BootsnAll Travel Network



Travel or Vacationing?

Loutro

The Thailand trip never came together. It was one of those things that gets talked about but never realised, like people talking about writing a novel ‘one day’.

Normally, I’d be booking my flights around now and to hell with everyone else. I would probably fly to Bangkok, because it’s the gateway to SE Asia, and travel around Vietnam and Cambodia and along the well-trodden path to Laos for a while before finding a nice island somewhere. I don’t have the stomach for India or Bangladesh right now.

But the job hunt is still going on. We may be re-joining the human race, fingers crossed, and our strange exile in this corner of chavdom may be coming to an end.

And then there is the stomach issue. If John comes along, this will be a different trip. How different depends on the duration. The less time we have, the more we’ll spend proportinally. A two-week-holiday will have a budget of at least five times that of the same time spend on the road, discounting flights.

A quick trip, , no matter where to, is all about quality. It starts with a decent airline (Thai or Cathay Pacific or anything else with at least a four-star rating, and no more Virgin if I can help it).
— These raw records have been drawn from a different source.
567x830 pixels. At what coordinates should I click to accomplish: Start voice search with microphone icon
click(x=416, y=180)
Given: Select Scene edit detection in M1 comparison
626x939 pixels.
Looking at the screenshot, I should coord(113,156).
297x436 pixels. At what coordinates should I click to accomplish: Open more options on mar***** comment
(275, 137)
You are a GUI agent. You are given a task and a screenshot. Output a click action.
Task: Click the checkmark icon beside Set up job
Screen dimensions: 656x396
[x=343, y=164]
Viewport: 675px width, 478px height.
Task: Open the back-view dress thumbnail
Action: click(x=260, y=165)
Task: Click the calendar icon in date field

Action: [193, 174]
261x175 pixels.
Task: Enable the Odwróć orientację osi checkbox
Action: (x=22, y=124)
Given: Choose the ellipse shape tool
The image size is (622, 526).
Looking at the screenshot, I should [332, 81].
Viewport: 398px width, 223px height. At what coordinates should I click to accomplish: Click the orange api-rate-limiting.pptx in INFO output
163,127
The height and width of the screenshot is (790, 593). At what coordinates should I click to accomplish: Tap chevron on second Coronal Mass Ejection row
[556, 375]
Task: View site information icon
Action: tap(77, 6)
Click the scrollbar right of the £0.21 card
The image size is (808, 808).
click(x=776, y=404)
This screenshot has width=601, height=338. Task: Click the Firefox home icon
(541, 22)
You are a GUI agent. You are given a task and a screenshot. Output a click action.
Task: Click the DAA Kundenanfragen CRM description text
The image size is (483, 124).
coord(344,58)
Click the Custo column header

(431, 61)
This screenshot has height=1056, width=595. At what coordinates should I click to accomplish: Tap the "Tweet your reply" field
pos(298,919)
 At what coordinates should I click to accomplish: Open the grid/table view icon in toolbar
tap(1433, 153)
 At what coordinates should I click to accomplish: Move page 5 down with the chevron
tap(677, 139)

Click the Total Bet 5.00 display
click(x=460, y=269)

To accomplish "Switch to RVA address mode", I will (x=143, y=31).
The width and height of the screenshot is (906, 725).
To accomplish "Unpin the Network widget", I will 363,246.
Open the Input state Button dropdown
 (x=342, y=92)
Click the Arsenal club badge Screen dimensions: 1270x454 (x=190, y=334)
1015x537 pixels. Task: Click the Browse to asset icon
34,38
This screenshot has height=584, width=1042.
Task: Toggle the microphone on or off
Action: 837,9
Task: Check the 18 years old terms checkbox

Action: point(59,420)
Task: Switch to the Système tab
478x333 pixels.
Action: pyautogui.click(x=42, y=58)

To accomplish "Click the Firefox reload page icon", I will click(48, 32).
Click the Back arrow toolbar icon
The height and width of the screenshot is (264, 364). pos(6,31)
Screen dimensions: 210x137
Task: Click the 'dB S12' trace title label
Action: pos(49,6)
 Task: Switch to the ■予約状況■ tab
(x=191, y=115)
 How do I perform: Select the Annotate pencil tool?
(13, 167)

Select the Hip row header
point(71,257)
A taxi from the airport to a pre-booked 4-star hotel. The hotel will be cool and discreet and screened from anything that really goes on behind the walls. Perhaps there will be a guided sightseeing tour. Food in quiet restaurants that may or may not bear any resemblance to what people actually eat in that country.

Then we’ll be whisked off to the resort in an air-conditioned coach, plane or train carriage entirely devoid of locals, except for the people who do the ticket collection/driving/trolley service. The resort itself will be behind walls, or involve a trip on a dive boat, like a self-contained island (I won’t be diving, so we’ll see about that. If I still were, and if we were still adventurous and young, Kalimantan would be the place we’d go to in Asia. If you fancy the Red Sea, try Dahab. Seriously!).

If we’re not out doing a tour, we’ll be lazing on a private beach or by the pool. Strictly no touts. It will get boring by the third day. There may be a little local colour in the food and entertainment, but apart from this it won’t matter whether we’re in the Caribbean or somewhere in Africa or Asia.

In practice, the holidays we take are usually a mix of the two. I often hanker after the former: absolutely no hassles! But at the same time I’m left feeling like an animal in a cage. John feels exactly the same, but he’ll admit it only grudgingly.

The bus drove past endless beachside developments for what seemed like an hour before we finally got to town.

“There are no door trees here,” John said sadly.

Indeed not. Just a few sad potted saplings and row upon row of concrete.

Either way, there is a price to be paid. Compromise is a lesson I learned from an old traveller on my very first trip. Spend the odd night in comfort. Rest before it all gets too much. Some nights are four-star, some nights are spend under a starry desert sky with meteors streaking across the band of the Milky Way while you shiver quietly in your sleeping bag as temperatures drop below zero.

Travelling—and getting it right—is an art I’m still trying to master.